His arrest is an embarrassment to Rousseff and her fellow Workers' Party predecessor Luiz Inacio Lula da Silva, just two of the many presidents in the region that Santana has helped elect.
The country's electoral court is investigating whether Rousseff benefited from illegal funding in her 2014 reelection. She also faces an impeachment drive in Congress over her government's allegedly illegal accounting practices during her first term.
Odebrecht is one of the key players in a network where bribes were paid to Petrobras to win lucrative contracts.
Kickbacks were then allegedly used to pay off prominent politicians in a scheme estimated to have cost Petrobras some USD 2 billion over a 10-year period.

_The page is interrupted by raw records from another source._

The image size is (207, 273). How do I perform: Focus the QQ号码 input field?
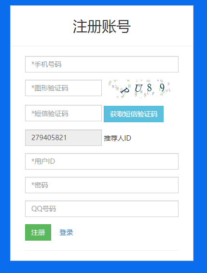102,209
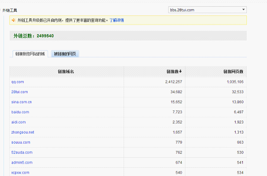Open the souuu.com domain link

(21, 142)
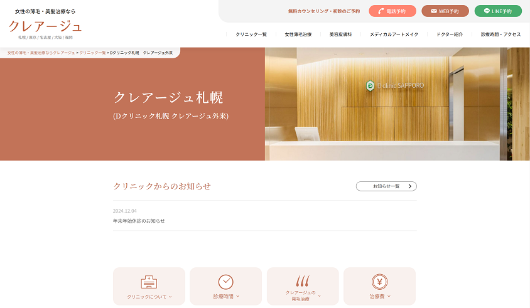The height and width of the screenshot is (308, 530).
Task: Open the 年末年始休診のお知らせ news link
Action: [139, 221]
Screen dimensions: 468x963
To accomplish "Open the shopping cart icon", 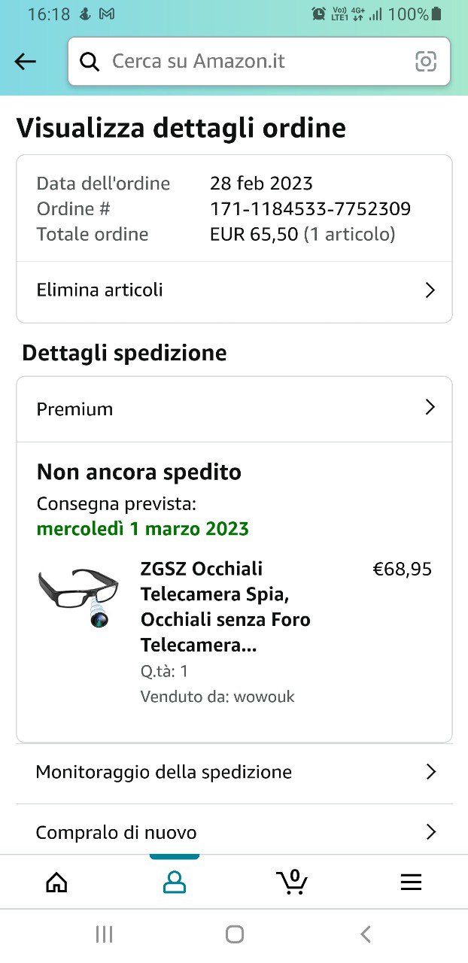I will click(x=292, y=881).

Rousseff chaired the company's board during much of that time. She has not been directly accused in the scandal, but it has ensnared top leaders of her Workers Party.

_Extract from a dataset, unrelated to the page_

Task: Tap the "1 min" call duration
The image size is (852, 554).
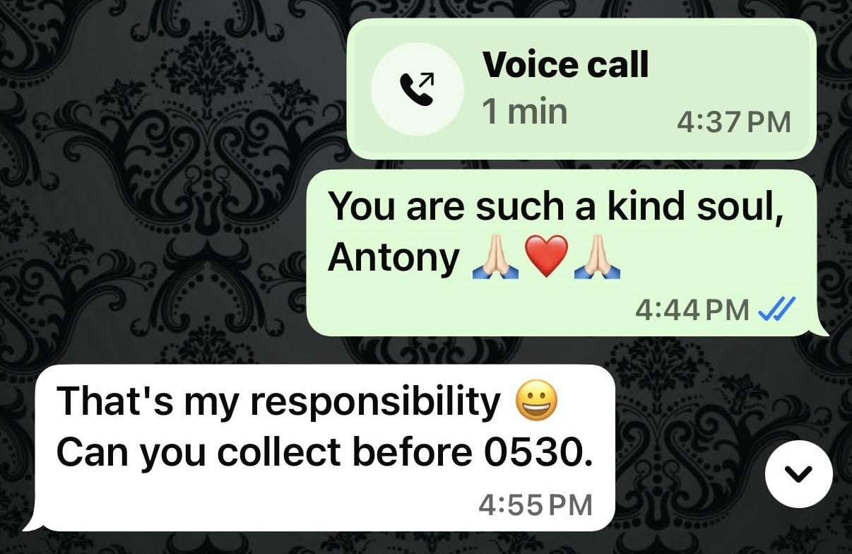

Santana is a campaign star in Latin America, having also worked for Venezuela's late president Hugo Chavez and his successor Nicolas Maduro, among others.

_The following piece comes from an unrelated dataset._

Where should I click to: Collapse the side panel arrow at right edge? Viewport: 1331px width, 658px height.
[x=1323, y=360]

A police spokesman in Curitiba said that Santana would be held in detention for up to five days.
"In principle, that can be extended or transformed into preventative detention," he said.
Prosecutors say there are "clear indications" that the funds paid to Santana originated in stolen Petrobras money.
However, his lawyers say that any money paid to Santana abroad was for work done outside of the country.